The White House has repeatedly said Biden intends to run again but Harris has previously dismissed talk of the 2024 election. Biden’s plans for a potential second term have been a recurring source of uncertainty due to his age – he would be 81 on the next presidential Election Day.
White House mum on Build Back Better negotiations
Jean-Pierre didn’t offer much about the state of negotiations in the Senate over Biden’s $2 trillion climate and social spending bill, which appears to be in serious danger of falling apart.

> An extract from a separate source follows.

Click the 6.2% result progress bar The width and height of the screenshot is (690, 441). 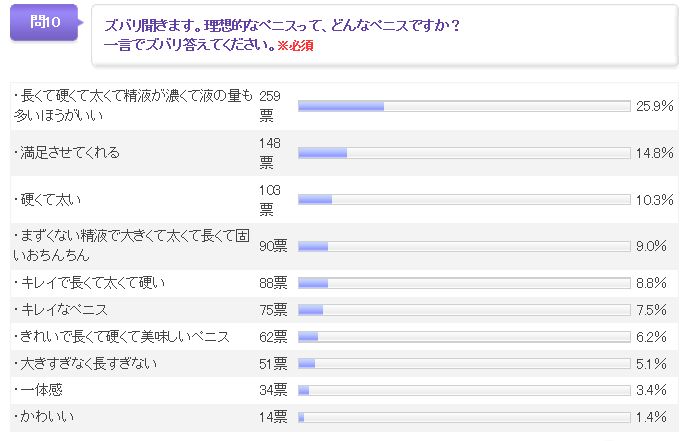pyautogui.click(x=464, y=336)
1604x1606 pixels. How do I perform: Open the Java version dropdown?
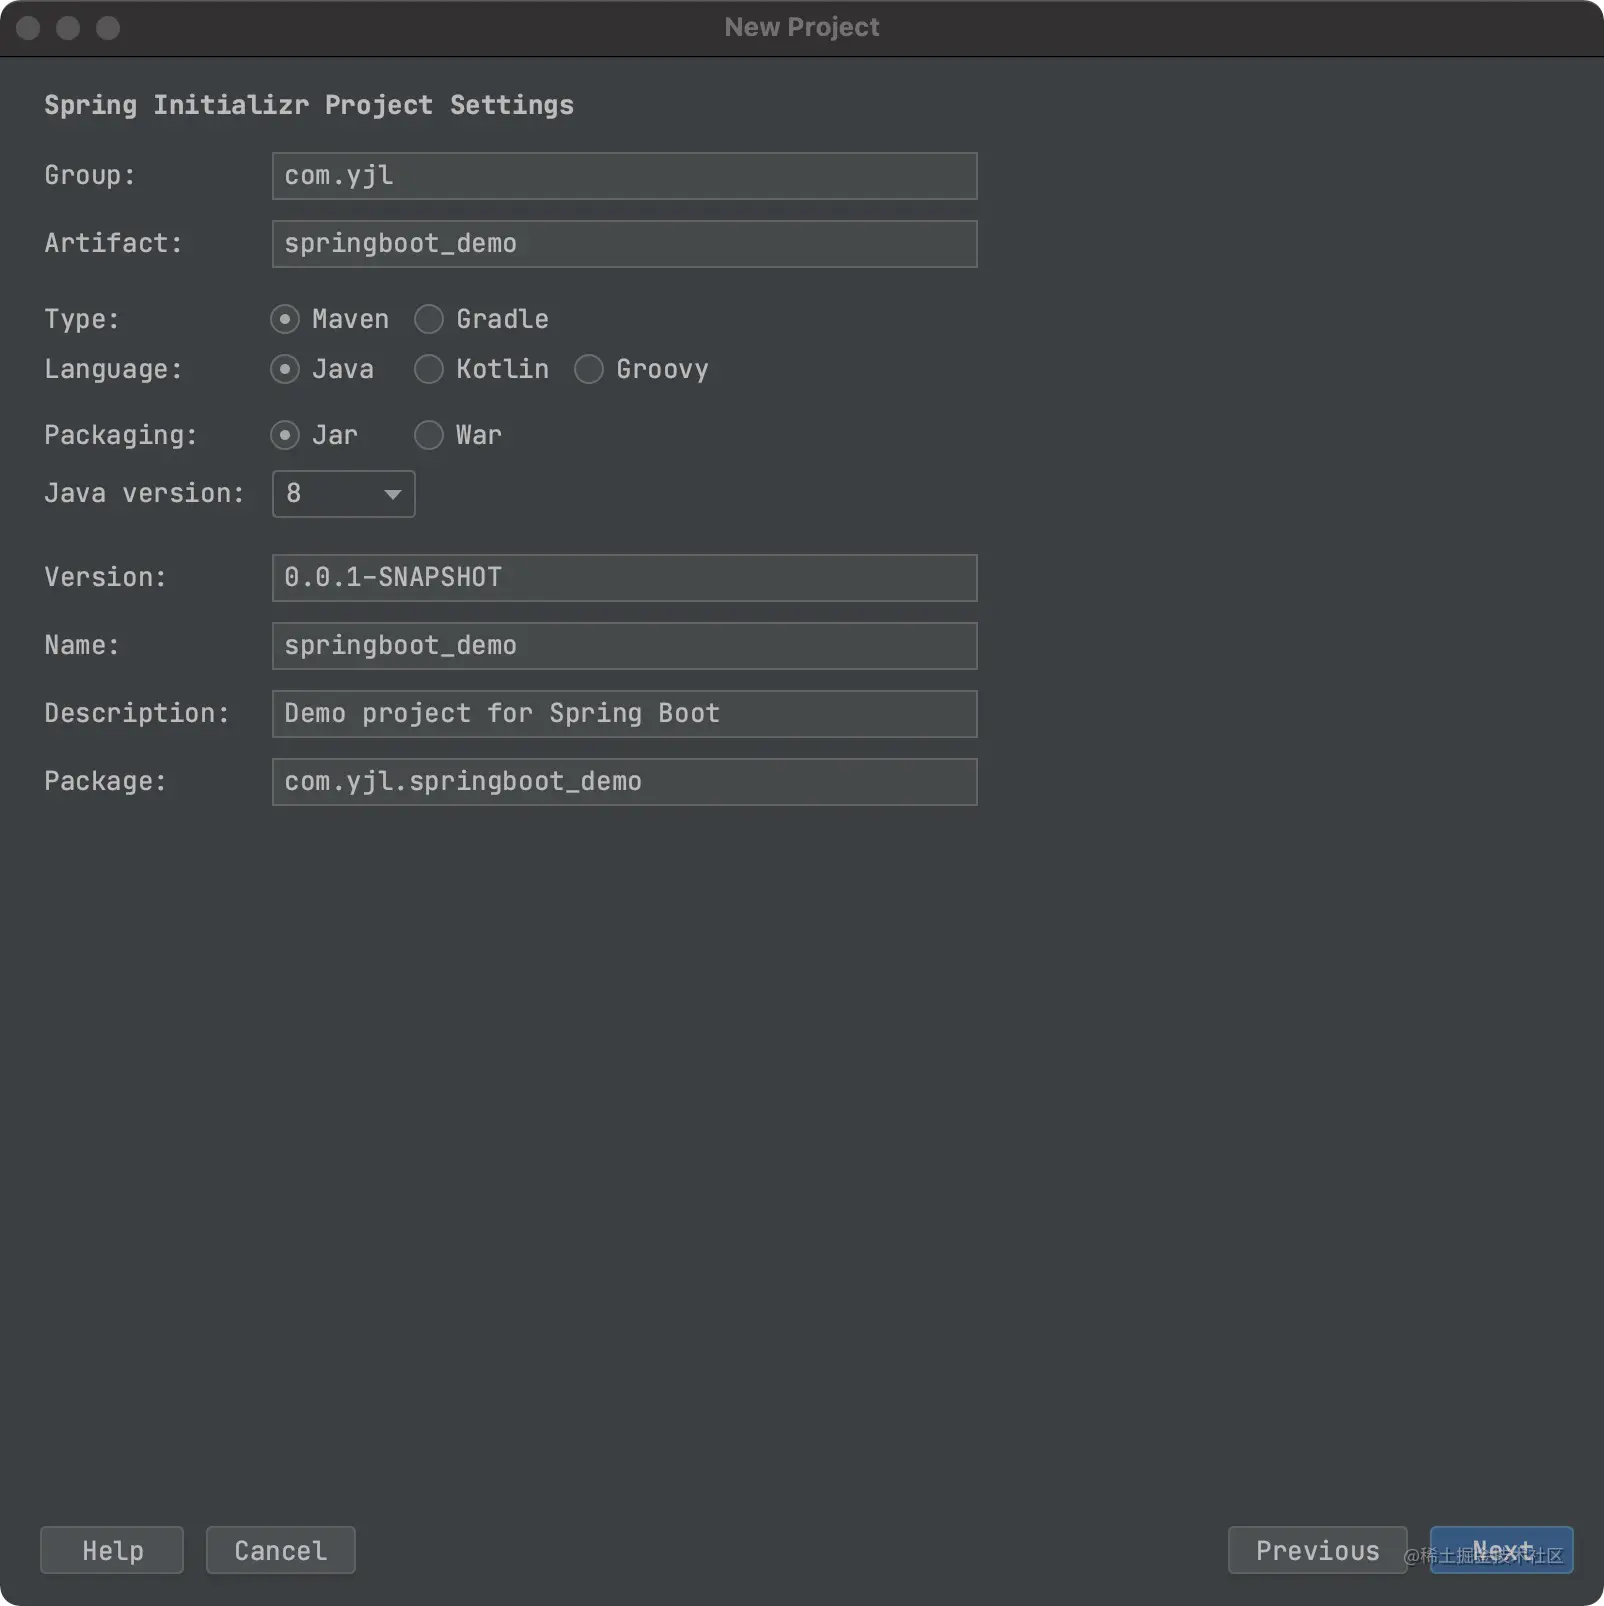[x=343, y=494]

When asked about talks with Sen. Joe Manchin (D-W.Va.), which reportedly soured this week, the deputy press secretary said she wouldn’t give an update or get ahead of the process.
“What I can reiterate is how important getting Build Back Better done is,” she said. “Clearly if the president has more to say, we will let you all know. But I don’t have anything.”

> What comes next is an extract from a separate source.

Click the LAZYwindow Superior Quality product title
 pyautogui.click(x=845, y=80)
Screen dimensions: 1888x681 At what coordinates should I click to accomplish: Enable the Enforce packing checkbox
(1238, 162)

Jean-Pierre also did not directly answer if the White House would be open to removing the child tax credit, which Manchin opposes extending for one year. But, she did rule out Democrats trying to pass an extension of the provision in a standalone bill, saying they don’t have the votes to pass.
“In order to do that, we need the 60 votes in the Senate and we just don’t have that, so that is not an option here,” she said. “What we’re going to continue to do is move forward and have the conversation on Build Back Better and to get that done.”
White House still touts J&J vaccine
The White House expressed confidence in the Johnson & Johnson COVID-19 vaccine despite a panel of advisers to the Centers for Disease Control and Prevention (CDC) earlier Thursday recommending that health providers offer the Moderna and Pfizer vaccines instead of the single dose shot.
“What we know right now and can focus on is that the importance of getting vaccinated and boosted. As I just laid out, we have three effective vaccines available to people widely around the country and right now, what we know, it is critical to get vaccinated and boosted to protect yourself from omicron,” Jean-Pierre said when asked what their message would be to people who received the J&J vaccine.
The CDC panel’s reasoning to recommend against the J&J shot was due to an increased risk of blood clots in young and middle-aged women. A final decision will be made by CDC Director Rochelle Walensky, who is expected to adopt the recommendation.
“Can’t get ahead of what Dr. Walensky is going to say. We follow the science, we listen to the public health experts,” Jean-Pierre said of the CDC director’s plans.